Politik

"Derzeit kein Partner" Maaßen: Koalition mit AfD vielleicht künftig

Hans-Georg Maaßen schließt sich der Beschlusslage der CDU-Führung an: Eine Koalition sei derzeit nicht möglich, sagte er bei n-tv. In Zukunft könne sich das freilich ändern, so der Ex-Verfassungsschutzpräsident.

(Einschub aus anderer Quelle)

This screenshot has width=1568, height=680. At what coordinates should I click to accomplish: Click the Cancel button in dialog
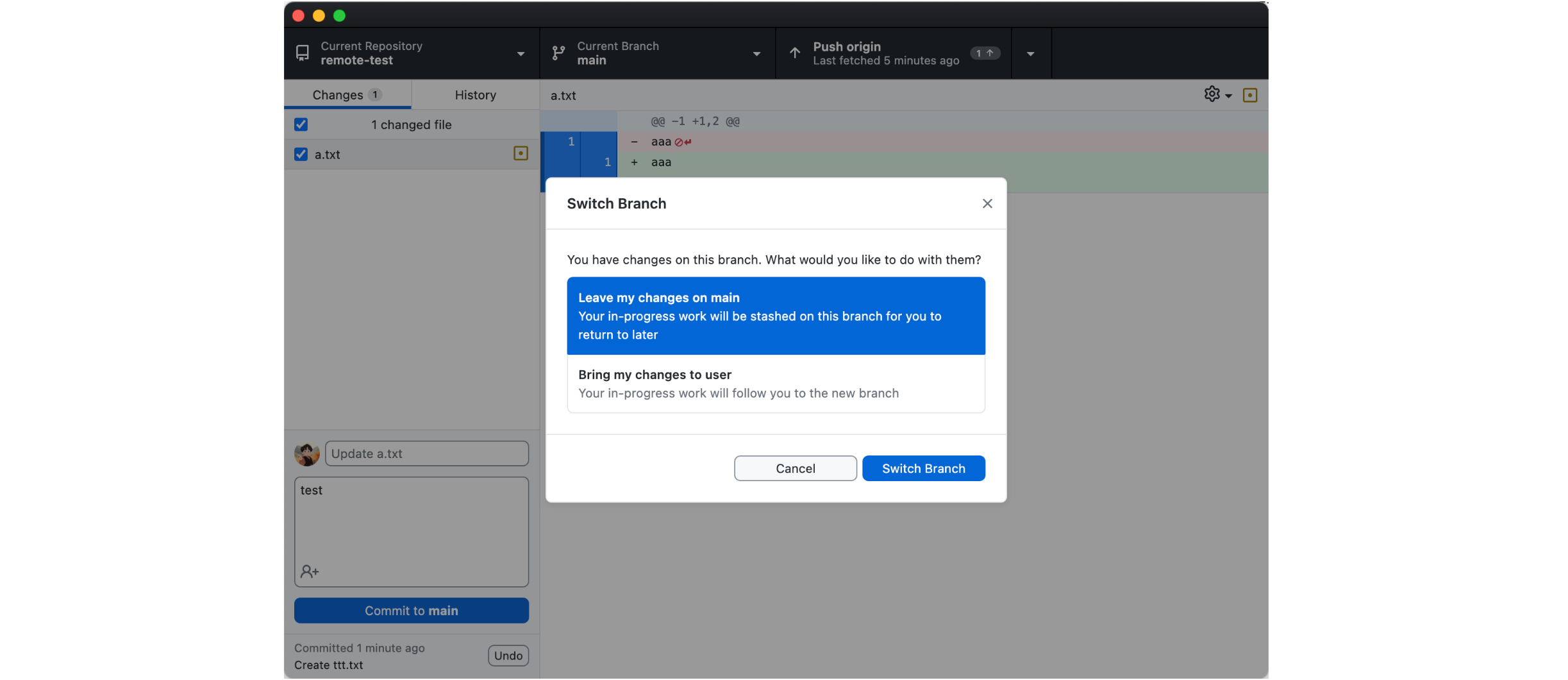click(x=795, y=468)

Hans-Georg Maaßen schließt eine Koalition der CDU mit der AfD gegenwärtig aus. "Derzeit ist die AfD kein Kooperationspartner für die CDU", sagte der ehemalige Verfassungsschutzpräsident bei n-tv. Die Partei bestehe aus "in Teilen ganz vernünftigen Leuten, mit denen man reden kann, radikalen Leuten, vielleicht auch Leuten, die rechtsextrem sind, in jedem Fall Personen, die in Teilen Positionen vertreten, die von der CDU nicht mitgetragen werden können". Ob das in Zukunft so bleibe, stellte Maaßen in Frage. "Die Beschlusslage der CDU in zehn Jahren kann eine andere sein."

Auf die Äußerung von CSU-Chef Markus Söder angesprochen, man dürfe mit Vertretern der Partei nicht mal einen Kaffee trinken, entgegnete Maaßen, das sei wohl etwas "überzogen". Er präzisierte: "Sinngemäß ist damit wohl gemeint, dass politische Gespräche mit der AfD nicht stattfinden sollen." Er persönlich würde etwa nicht den Aufzug verlassen, "wenn ich sehe, dass da AfD-Abgeordnete drin sind".

Im Hinblick auf die Zahlen des aktuellen Verfassungsschutzberichtes verteidigte Maaßen seine Arbeit bei dem Inlandsgeheimdienst. "Nein, das weise ich zurück", antwortete er auf die Frage, ob die Behörde unter seiner Leitung zu wenig gegen Rechtsextremismus getan habe. In dieser Zeit sei eine ganze Reihe von Erfolgen geglückt, etwa die Ermittlungen gegen die rechtsextreme Organisation "Oldschool Society" oder das Verbotsverfahren gegen die NPD.

Auch im Fall des ermordeten hessischen Regierungspräsidenten Walter Lübcke will er keine Versäumnisse erkennen: "Es können immer Straftaten geschehen, ohne dass die Polizei das verhindern kann. Ähnlich ist das auch mit dem Verfassungsschutz." Auf die Frage, ob der Verfassungsschutz auf dem rechten Auge kurzsichtig sei, entgegnete er: "Blödsinn. Wir haben alle Gefahren im Blick."